Warga kemudian melaporkan penemuan bayi tersebut kepada ketua RT dan pihak kepolisian. Petugas dari Polsek Pasar Minggu langsung mendatangi lokasi untuk melakukan pengecekan serta mengumpulkan keterangan dari para saksi.

Polisi juga melakukan penelusuran melalui rekaman kamera pengawas (CCTV) di sekitar lokasi kejadian serta berkoordinasi dengan pihak RT, Forum Kewaspadaan Dini Masyarakat (FKDM), Puskesmas Pasar Minggu, dan Suku Dinas Sosial Jakarta Selatan.

Sekitar pukul 19.55 WIB, bayi tersebut kemudian dibawa ke Puskesmas Pasar Minggu untuk mendapatkan penanganan medis lebih lanjut.

Peristiwa ini turut mendapat perhatian dari Wakil Gubernur DKI Jakarta, Rano Karno. Ia berharap bayi tersebut bisa mendapatkan penanganan dan bantuan yang tepat dari pemerintah.

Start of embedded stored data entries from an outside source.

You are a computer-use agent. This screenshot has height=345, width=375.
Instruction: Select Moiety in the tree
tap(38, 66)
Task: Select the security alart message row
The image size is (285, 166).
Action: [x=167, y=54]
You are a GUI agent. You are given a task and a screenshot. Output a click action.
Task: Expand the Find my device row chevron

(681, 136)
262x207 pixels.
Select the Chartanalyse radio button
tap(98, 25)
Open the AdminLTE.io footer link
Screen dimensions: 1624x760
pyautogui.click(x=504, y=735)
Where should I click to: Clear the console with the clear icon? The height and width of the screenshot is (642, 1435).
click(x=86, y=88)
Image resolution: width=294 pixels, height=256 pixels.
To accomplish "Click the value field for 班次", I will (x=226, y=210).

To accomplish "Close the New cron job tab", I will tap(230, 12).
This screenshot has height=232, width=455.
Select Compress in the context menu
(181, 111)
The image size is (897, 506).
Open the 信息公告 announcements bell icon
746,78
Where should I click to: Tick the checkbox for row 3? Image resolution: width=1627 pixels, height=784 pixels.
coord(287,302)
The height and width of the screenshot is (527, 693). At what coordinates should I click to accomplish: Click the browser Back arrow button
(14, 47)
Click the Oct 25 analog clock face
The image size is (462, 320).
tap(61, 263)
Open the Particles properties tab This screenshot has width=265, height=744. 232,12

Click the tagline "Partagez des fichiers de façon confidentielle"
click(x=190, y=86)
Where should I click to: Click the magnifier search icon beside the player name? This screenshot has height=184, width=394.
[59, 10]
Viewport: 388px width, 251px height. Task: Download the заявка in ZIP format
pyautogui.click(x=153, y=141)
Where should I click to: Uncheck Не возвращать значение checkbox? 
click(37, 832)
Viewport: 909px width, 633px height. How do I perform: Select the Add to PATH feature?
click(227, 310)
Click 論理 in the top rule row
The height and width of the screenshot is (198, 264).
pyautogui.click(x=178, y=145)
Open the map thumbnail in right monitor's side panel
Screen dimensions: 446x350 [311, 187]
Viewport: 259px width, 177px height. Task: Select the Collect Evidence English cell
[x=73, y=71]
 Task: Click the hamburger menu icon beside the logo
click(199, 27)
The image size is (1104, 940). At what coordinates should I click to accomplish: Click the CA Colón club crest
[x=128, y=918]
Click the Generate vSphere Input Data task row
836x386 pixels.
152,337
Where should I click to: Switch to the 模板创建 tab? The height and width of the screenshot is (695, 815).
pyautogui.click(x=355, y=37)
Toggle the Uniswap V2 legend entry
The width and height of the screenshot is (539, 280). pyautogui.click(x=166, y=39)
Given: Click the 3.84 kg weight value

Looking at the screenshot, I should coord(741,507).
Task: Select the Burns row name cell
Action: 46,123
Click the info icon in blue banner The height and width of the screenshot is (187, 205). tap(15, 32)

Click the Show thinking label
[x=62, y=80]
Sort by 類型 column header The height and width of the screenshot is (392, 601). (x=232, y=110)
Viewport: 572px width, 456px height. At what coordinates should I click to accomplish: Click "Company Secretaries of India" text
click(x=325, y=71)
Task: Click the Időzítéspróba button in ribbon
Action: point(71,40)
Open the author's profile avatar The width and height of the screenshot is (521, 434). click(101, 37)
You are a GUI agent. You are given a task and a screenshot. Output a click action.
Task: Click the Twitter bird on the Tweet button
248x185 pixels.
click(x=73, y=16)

Menurutnya, jika laporan segera diterima oleh aparat wilayah atau kelurahan, maka Dinas Sosial dapat langsung turun tangan untuk memberikan perlindungan serta penanganan bagi bayi tersebut.

Ia juga mengapresiasi peran media yang cepat memberitakan kejadian ini sehingga pihak pemerintah dapat segera mengambil langkah penanganan.